Indian Army has suggested the use of pepper gunshots, chili grenades and sound cannons instead of pellet guns that security forces use to control crowds in violence-hit Kashmir.
The Chief of Northern Army Command, Lieutenant General DS Hooda, was quoted as saying by the Hindustan Times that the recommendation was made to a committee appointed by the central government. The committee is reviewing the use of pellet guns during protests across Kashmir after the killing of Hizbul Mujahideen commander Burhan Wani.
"Alternative non-lethal weapons are available to disperse crowds during demonstrations. The panel sought our inputs and we have suggested sonic weapons, pepper ammo and chili grenades could be less harmful. The government is looking at these options," Hooda told HT.
Sonic weapons emit ultra-high frequency blasts triggering ear-splitting sound to disperse crowds and are used by law-enforcement agencies across the globe. Pepper guns fire plastic shells containing pepper that burst on contact causing severe eye, nose and throat irritation.

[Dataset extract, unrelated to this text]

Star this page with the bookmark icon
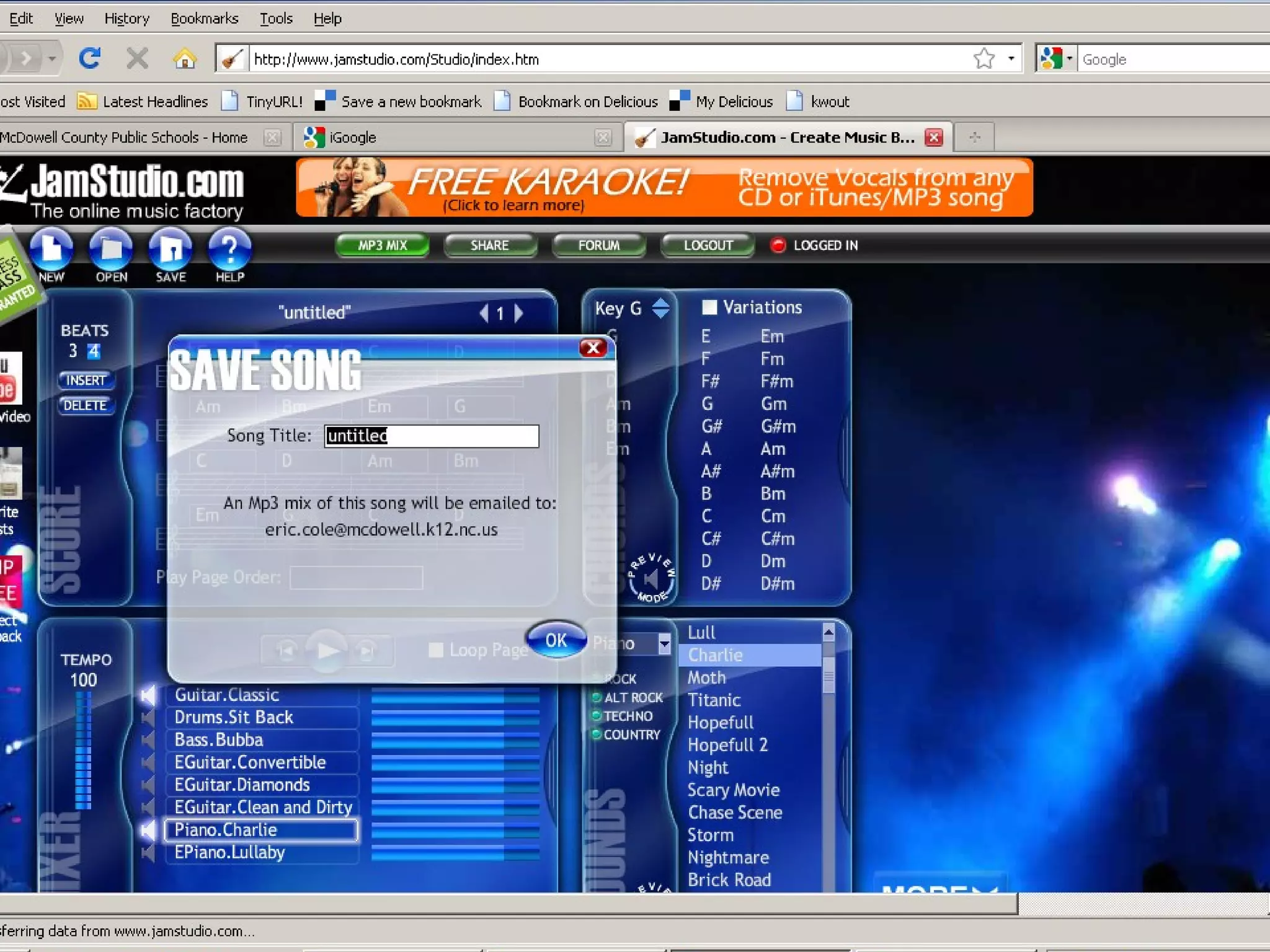This screenshot has height=952, width=1270. pos(984,59)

Chili grenades are capable of causing intense physical discomfort, probably more than pepper guns. These grenades have been developed by military scientists of India. A concentrate from one of the world's hottest chilies, bhut jolokia or naga chili, is used to make these grenades.
Pellet guns have wounded thousands of protesters, especially children, blinding most of them for life. The use of these guns, now being touted as non-lethal, has triggered outrage across the country.
Curfew has been imposed in Kashmir since Wani was killed on July 8. Over 4,000 additional soldiers, on the orders of Hooda, have been deployed in southern Kashmir to tackle the situation.
"There's anger among the youth, we can't deny that. But the elements don't want to see the state return to peace," Hooda was quoted as saying by HT, adding that the unrest was being deliberately kept alive by internal (separatists) and external (Pakistan) elements.
"Hizbul Mujahideen and Lashkar-e-Taiba have openly supported the protests. They will support it with terrorist activities... The common man is suffering," Hooda said, blaming Pakistan for pushing militants into Kashmir to aggravate the situation.